The prosecutor was speaking after forensic experts submitted a psychiatric evaluation Tuesday in which they found the gunman "insane".
"In such instances that the person suffers from such a serious disorder that it would not be warranted to sentence him to prison... he can be ordered to stay in mental health care institutions," said Bejer Engh.
The 243-page psychiatric report found that Behring Breivik had over time developed "paranoid schizophrenia," with two experts describing a person in his own "delusional universe," another prosecutor, Svein Holden, said.
Holden said the report also concluded that the rightwing extremist had "grandiose illusions whereby he believes he is to determine who is to live and who is to die."

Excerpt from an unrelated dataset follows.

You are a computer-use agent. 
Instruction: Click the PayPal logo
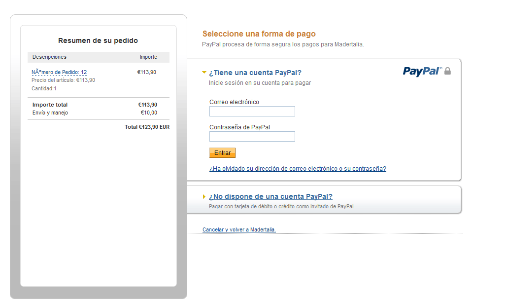coord(422,72)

He "committed these executions out of love for his people as he describes it," Holden said.
Behring Breivik predicted a scenario whereby "his organisation, the Knights Templar, take over power in Europe and he puts himself forward tentatively as the future regent in Norway."
Tuesday's psychiatric evaluation will be examined by a committee of forensic experts in order to ensure that it meets professional requirements.
The court will have the final say on whether Behring Breivik can be held responsible for the crimes, though it generally follows the experts' recommendations.
On July 22, Behring Breivik first set off a car bomb outside government buildings in Oslo, killing eight people.
After that, he went to the island of Utoeya, some 40 kilometres (25 miles) northwest of Oslo, where, disguised as a police officer, he spent nearly an hour and a half methodically killing another 69 people, most of them teenagers.
Although he has confessed to the facts, Behring Breivik has refused to plead guilty, claiming he was waging a war and that his actions were "atrocious but necessary."